§ **EXERCISE INSTRUCTIONS**
Your answer must hold only the lines below from the line containing "Given: Open the Full details! banner button" through the line containing "This screenshot has width=1221, height=980.", each reproduced exactly.

§ **DATA SUPPLIED**

*** Block opens ***

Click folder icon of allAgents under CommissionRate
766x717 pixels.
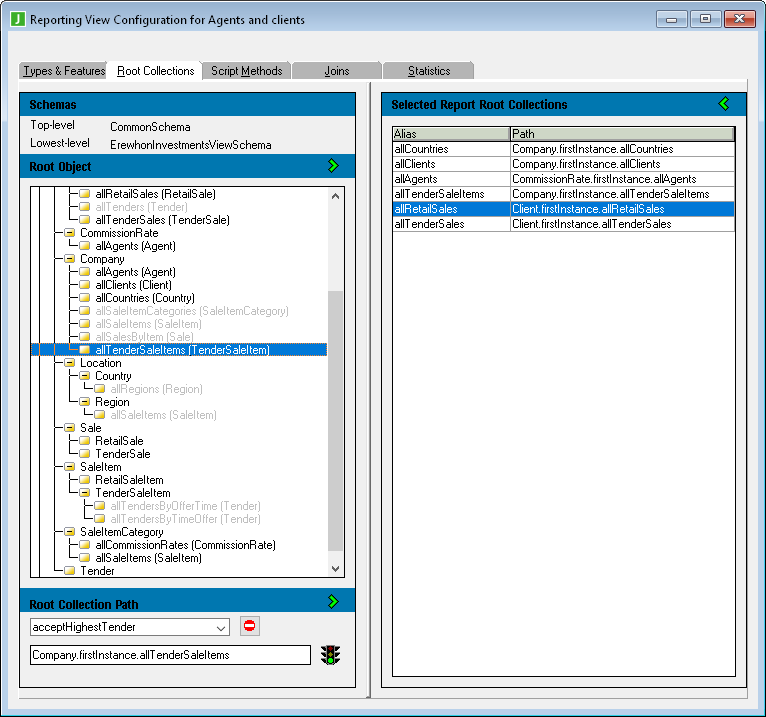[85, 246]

*** Block closes ***
*** Block opens ***

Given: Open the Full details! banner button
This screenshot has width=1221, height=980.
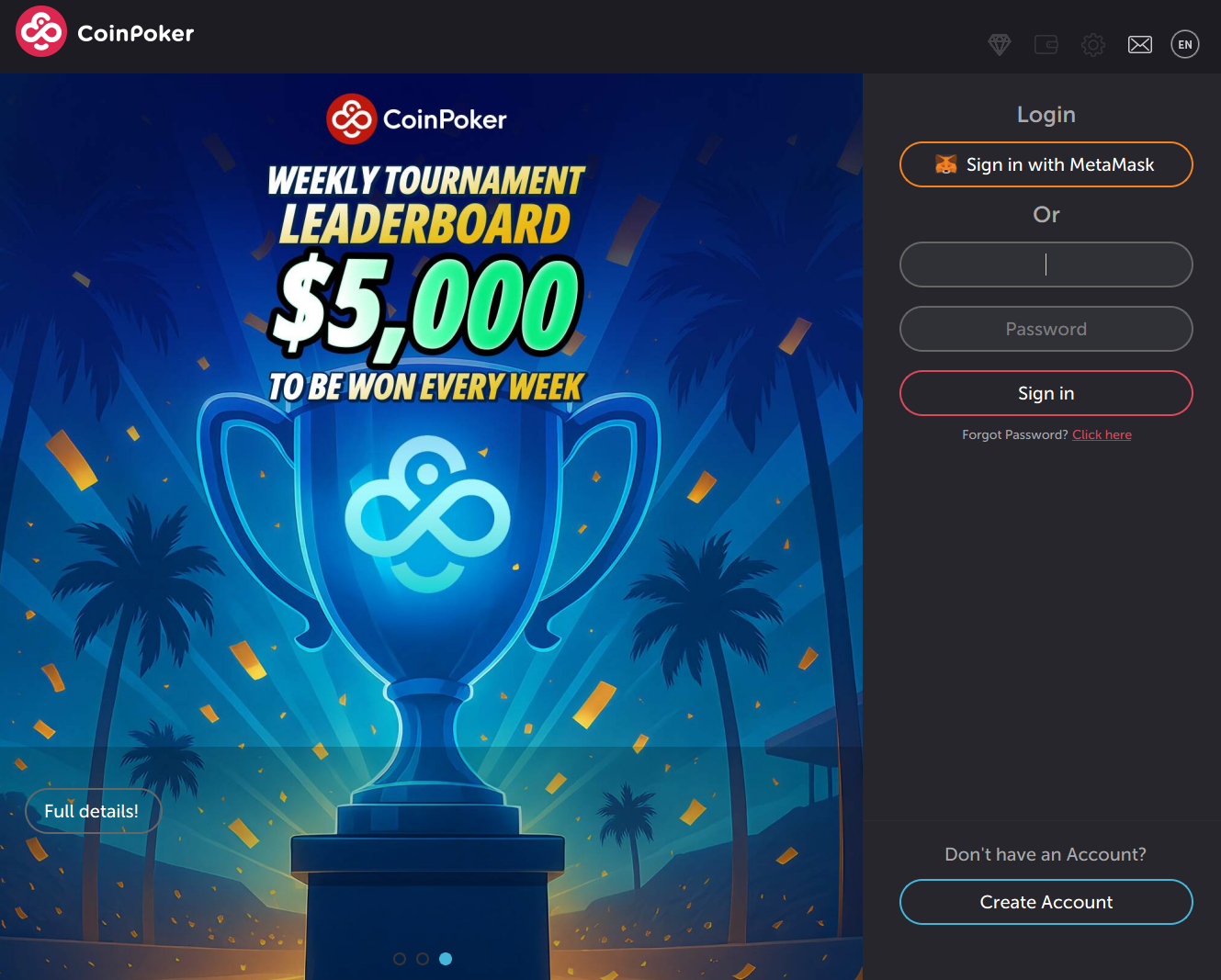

*** Block closes ***
*** Block opens ***

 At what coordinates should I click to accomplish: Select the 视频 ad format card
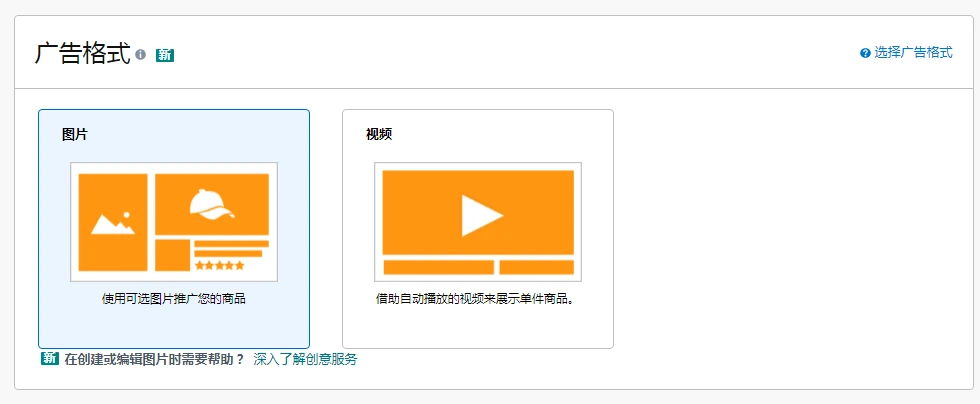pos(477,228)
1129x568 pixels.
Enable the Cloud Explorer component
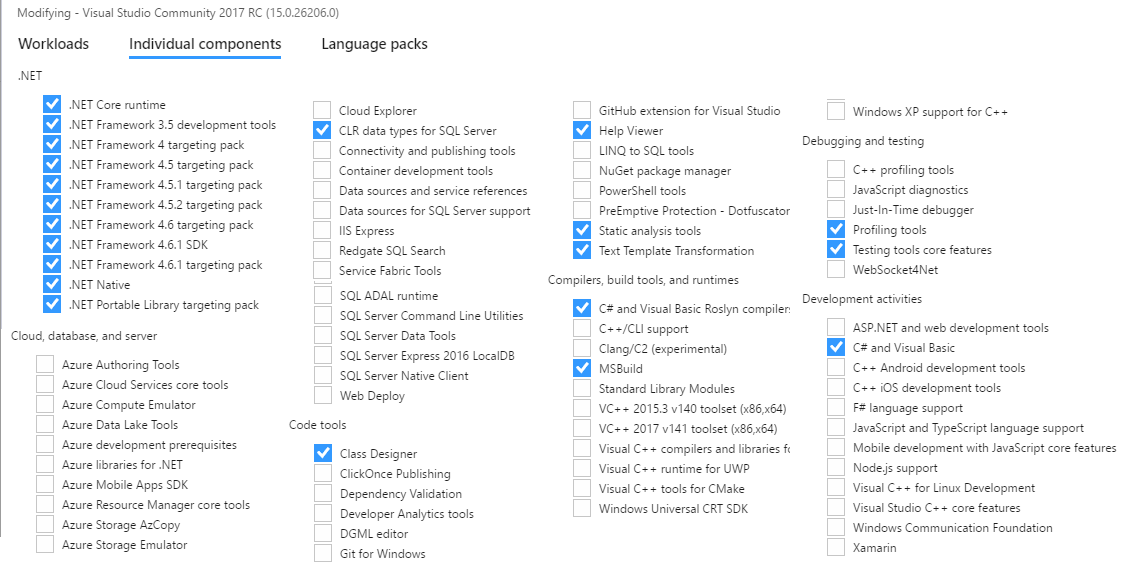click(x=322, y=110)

*** Block closes ***

§ **ANSWER TO THE PROBLEM**
Given: Open the Full details! banner button
This screenshot has width=1221, height=980.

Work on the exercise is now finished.